Distracted driving continues to be a problem in this age of instant cell phone gratification. We safe, sane drivers who keep our hands at the “10-and-2” position and check our rear view mirrors every 30 to 45 seconds have all seen the problem. You look ahead or behind and see a car veering from side to side, halfway on the shoulder, then halfway over the center line. If you get a chance to see the driver, the head is down, one hand is on the wheel (maybe), the other hand in the lap, tapping out a text that says something like “drivn dwn hwy 14 – whr r u?”

State law enforcement held a two-week distracted driving enforcement campaign in April, and the number of citations for testing climbed for the 4th straight year. According to the Minnesota Department of Public Safety, officers, deputies and troopers cited 1,576 motorists for texting and driving during the campaign, compared with 1,017 cited during last year’s campaign.

Some examples of bad driving behavior:

• The Kasson PD cited a 65-year-old man who was shopping on Amazon during a snowstorm.

• A 42-year-old man was cited on 694/Rice Street for playing poker on his phone while driving.

• A 31-year-old woman was cited for booking airline tickets while driving on Hwy. 13/Silver Bell Road.

• A 52-year-old male was playing Pokémon Go while driving. The driver showed the officer his key fob, which is also a remote that allows him to capture the Pokémon he encounters while driving.

My favorite example is one that was reported in the Star Tribune — a state trooper stopped a 24-year-old man in northern Minnesota for texting while driving. He was using his phone to pay a court fine — for the texting-while-driving ticket he had received two weeks earlier!

§ **Set problem**
Write out the part of the distracted driving piece starting with "State law enforcement" and going on through "encounters while driving.", word for word.

§ **Given data**
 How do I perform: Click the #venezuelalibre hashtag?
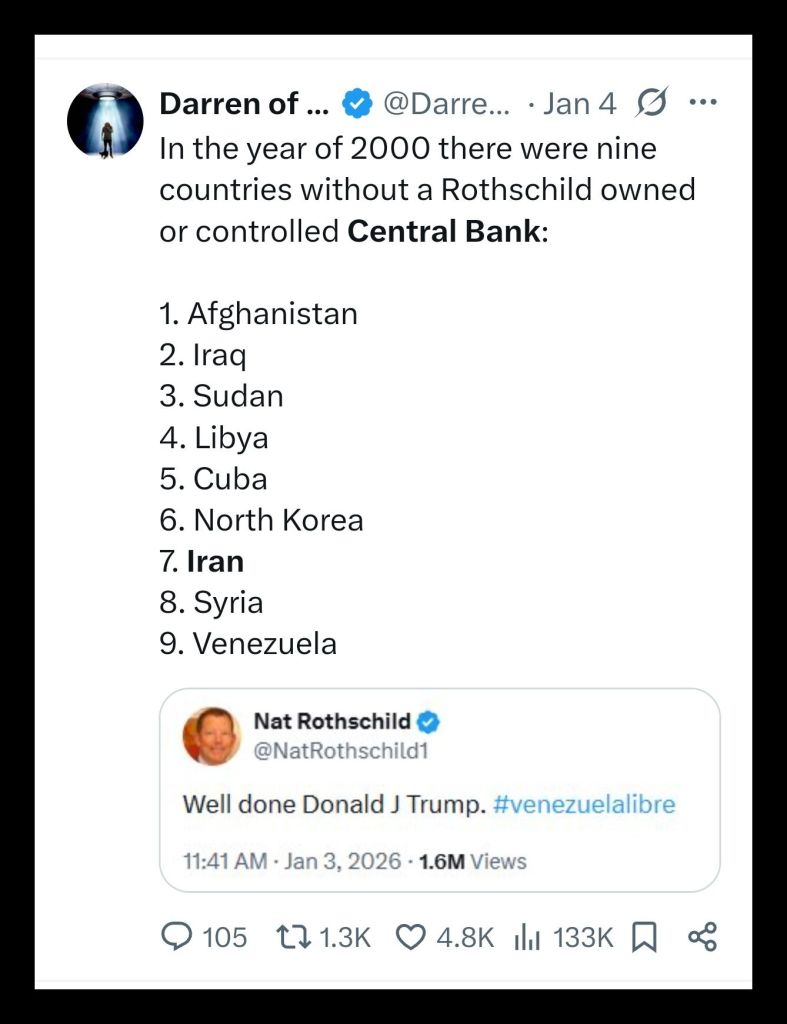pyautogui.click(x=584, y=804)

---

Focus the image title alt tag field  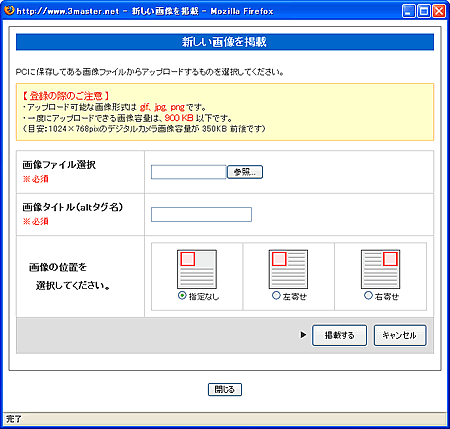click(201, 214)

§ **Exercise solution**
State law enforcement held a two-week distracted driving enforcement campaign in April, and the number of citations for testing climbed for the 4th straight year. According to the Minnesota Department of Public Safety, officers, deputies and troopers cited 1,576 motorists for texting and driving during the campaign, compared with 1,017 cited during last year’s campaign.

Some examples of bad driving behavior:

• The Kasson PD cited a 65-year-old man who was shopping on Amazon during a snowstorm.

• A 42-year-old man was cited on 694/Rice Street for playing poker on his phone while driving.

• A 31-year-old woman was cited for booking airline tickets while driving on Hwy. 13/Silver Bell Road.

• A 52-year-old male was playing Pokémon Go while driving. The driver showed the officer his key fob, which is also a remote that allows him to capture the Pokémon he encounters while driving.